KABUL, Afghanistan (AP) – Afghanistan’s oft-delayed presidential election will take place Oct. 9, its top electoral official said Friday, but a parliamentary vote originally scheduled to be held simultaneously was put off until the spring.

The vote is seen as a referendum on the rebuilding of this war-ravaged nation and a test of the ability of Afghan and international forces to keep the peace. It will be the first direct election for president in the country’s history.

Zakim Shah, head of the joint Afghan-U.N. electoral commission, announced on state television that the body “decided to hold the presidential election on Mizan 18” – a date in Afghanistan’s calendar that corresponds to Oct. 9.

He said the parliamentary vote would likely be in April or May, and appealed to Afghan authorities and the international community to do more to improve security “to create a more secure atmosphere for the candidates and the voters.”

State Department spokesman Richard Boucher welcomed the decision. “We think that the elections will mark another major step in Afghanistan’s transition to a constitutional and representative government and constitute another milestone,” he said.

“We join the Afghan government in fully supporting the electoral body’s decision, and we’ll do our part to assist these historic elections,” he added.

Specifically, he said the United States was providing funds, training and expertise as well as security.

U.S.-backed interim President Hamid Karzai is expected to win the vote for the top job, but he faces at least a half-dozen rivals in this ethnically and regionally fractured country. It is not clear whether he will garner the 50 percent majority needed for outright victory, meaning a run-off two weeks later may be necessary.

The elections are meant to crown a faltering U.N.-sponsored drive to stabilize Afghanistan, begun at a conference in Bonn, Germany after the Taliban’s ouster in late 2001.

International peacekeepers have brought relative calm to the capital, which like many Afghan cities is enjoying a boom.

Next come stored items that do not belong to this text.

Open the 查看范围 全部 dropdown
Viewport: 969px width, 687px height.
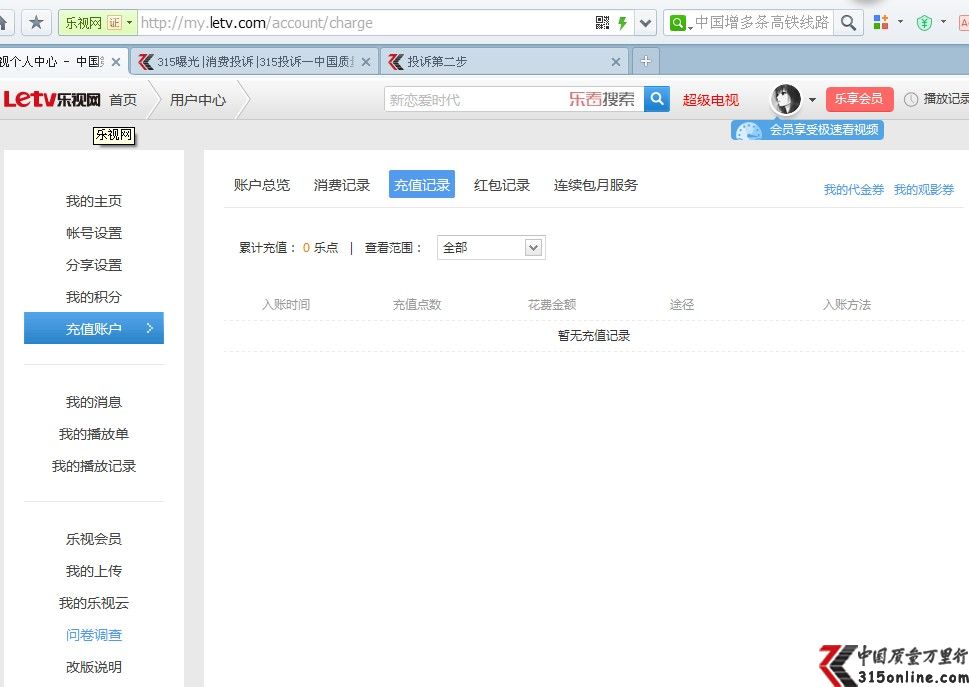pyautogui.click(x=490, y=247)
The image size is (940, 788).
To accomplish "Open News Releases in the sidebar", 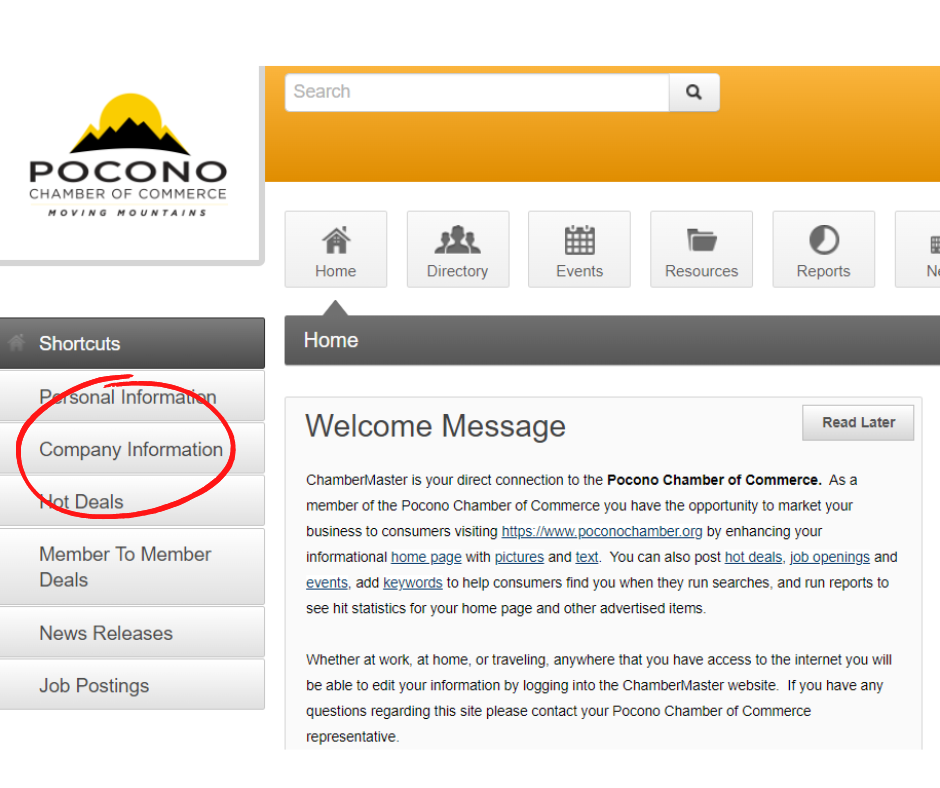I will point(106,633).
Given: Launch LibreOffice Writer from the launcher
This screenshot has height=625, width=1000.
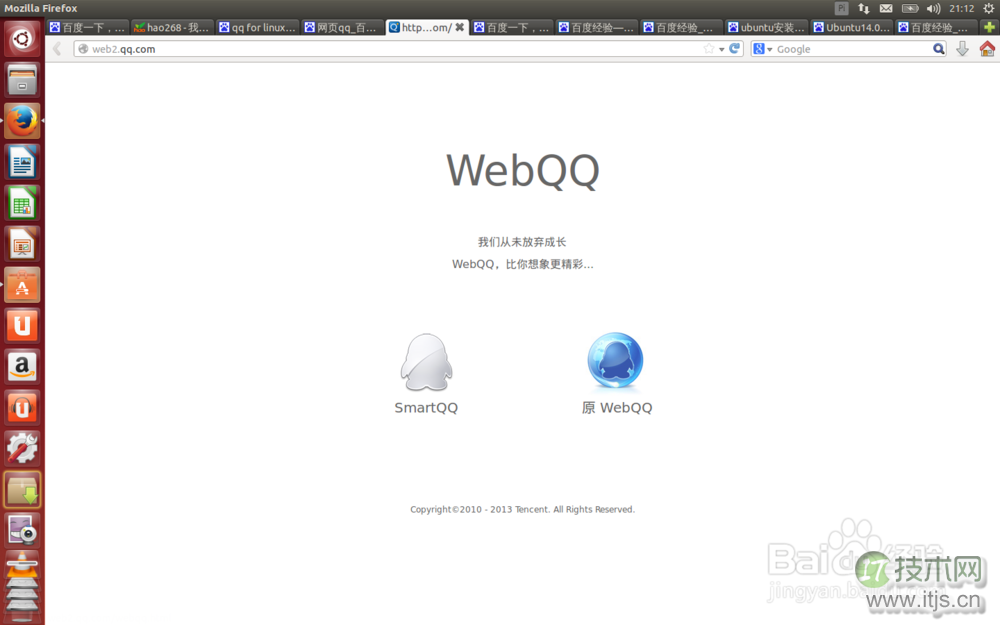Looking at the screenshot, I should [x=22, y=162].
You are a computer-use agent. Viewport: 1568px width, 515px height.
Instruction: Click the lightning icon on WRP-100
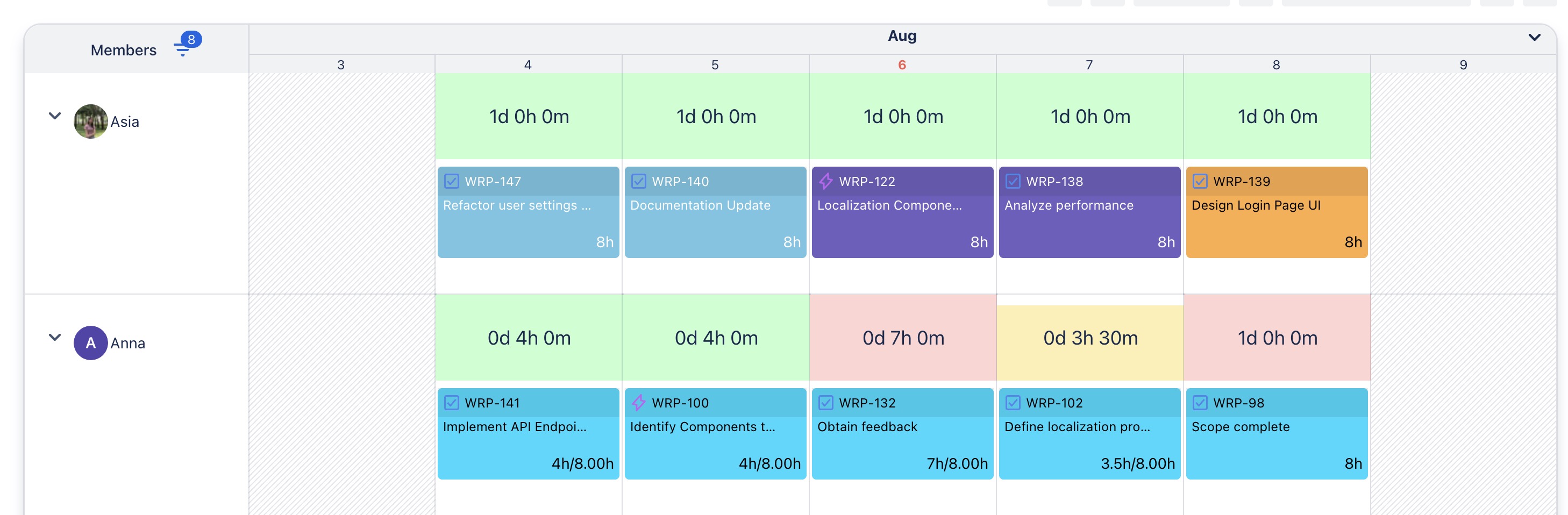click(638, 403)
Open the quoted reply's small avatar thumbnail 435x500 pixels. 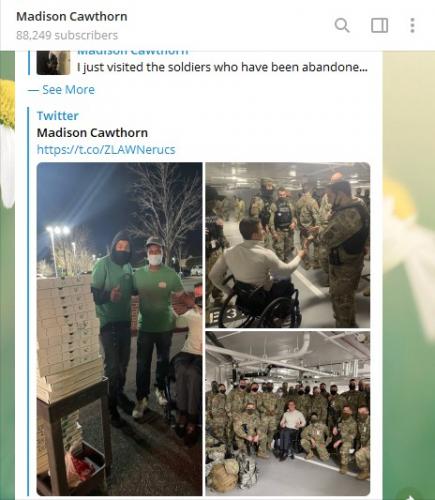(53, 63)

Millions of Afghan refugees have returned home and a debilitating drought has eased.

But persistent violence still starves much of the south of desperately needed reconstruction and the elections remain threatened by the warlords who hold de facto power beyond Kabul.

Six election workers – four Afghan women and two British contractors – have been killed in a series of shootings and bombings blamed on Taliban rebels and fighters of Afghan warlord Gulbuddin Hekmatyar.

As many as 17 Afghan men were reportedly slaughtered in the south last month just because they were carrying voter ID cards.

But Afghans appear genuinely enthusiastic about the chance to vote for their leaders, and more than 6 million of the estimated 10 million eligible have signed up so far, nearly 40 percent of them women.

If victorious, Karzai has pledged to raise living standards and put an end to the lawlessness of the factions. He has offered amnesty to former Taliban and reached out to ethnic minorities.

Still, many Afghans are upset that Karzai continues to accept the support of the faction leaders who helped the United States oust the Taliban – and who have refused to give up their power and arms.

Factional fighting has flared in virtually every province in the north and west of the country this year – violence often linked to the country’s rampant drug trade.

The United Nations has insisted that “meaningful” disarmament must take place before the elections to make sure some 2,000 candidates can campaign freely and voters are not intimidated.

But only about 10,000 of the 60,000 militiamen to be disarmed before the vote have given up their guns so far.